• _Requirement_: Could you set down exactly the lines of the data below, starting at the one that holds "Task: Select the" and ending at the one that holds "This screenshot has height=720, width=1280.", both included, and only those?

• _Supplied information_:
-- Opening Marker --

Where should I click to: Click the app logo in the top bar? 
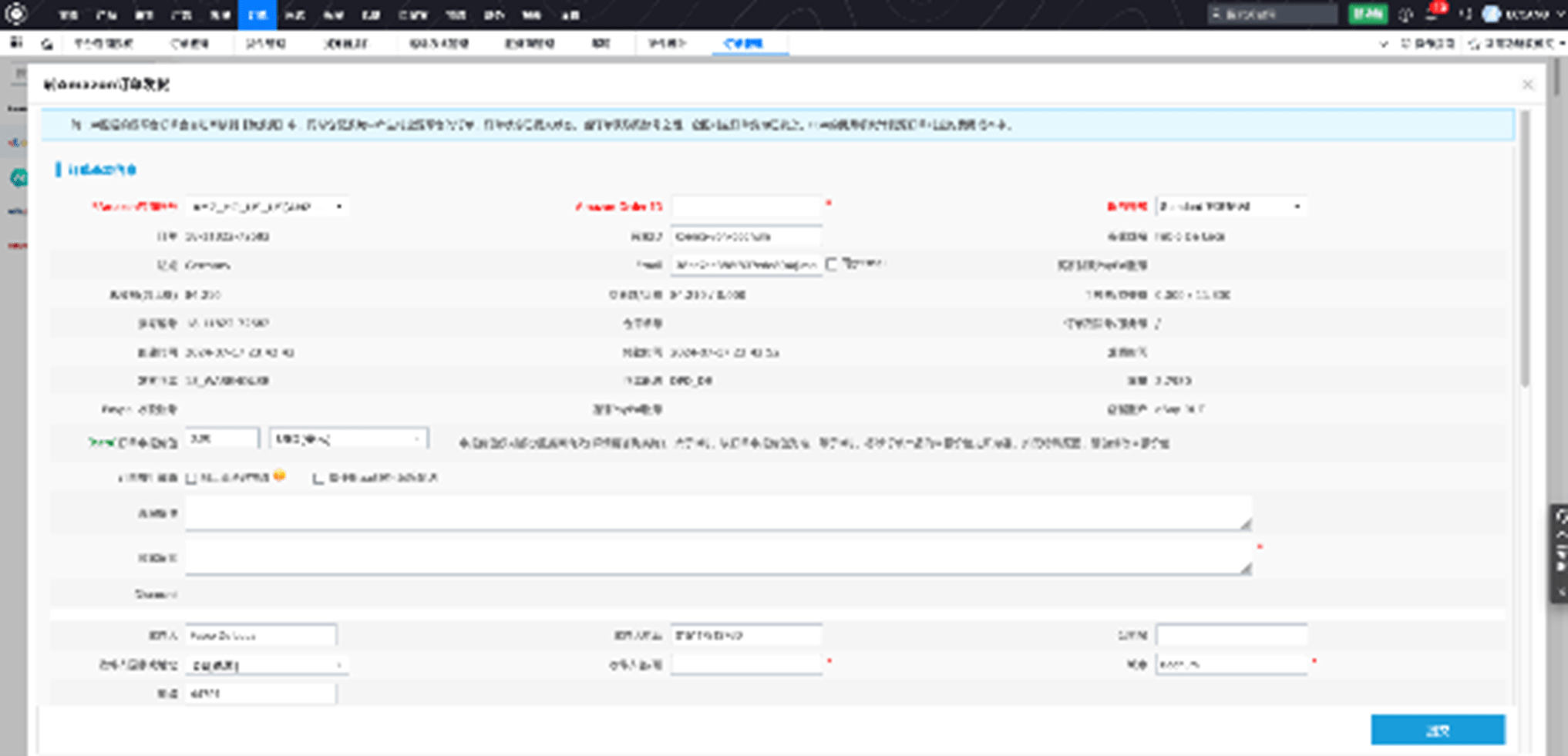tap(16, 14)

-- Closing Marker --
-- Opening Marker --

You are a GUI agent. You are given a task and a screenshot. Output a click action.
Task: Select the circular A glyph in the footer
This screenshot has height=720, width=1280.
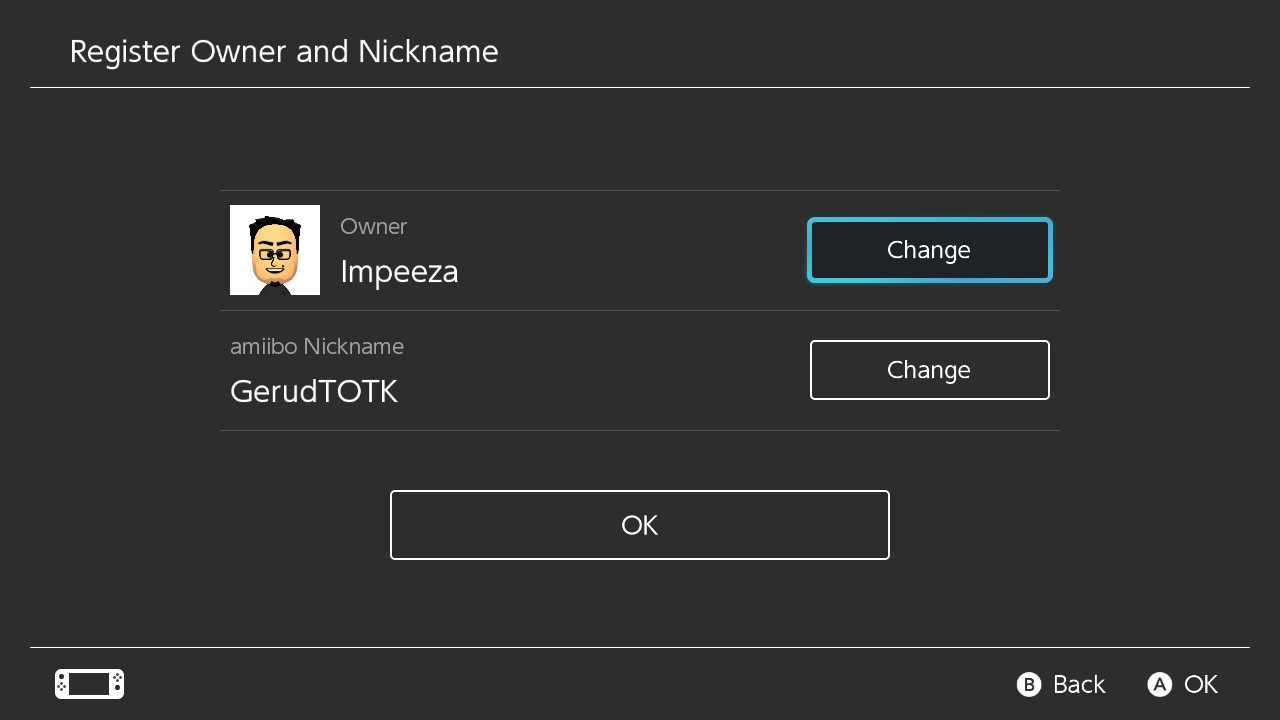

-- Closing Marker --

• _Task response_:
Task: Select the circular A glyph in the footer
This screenshot has height=720, width=1280.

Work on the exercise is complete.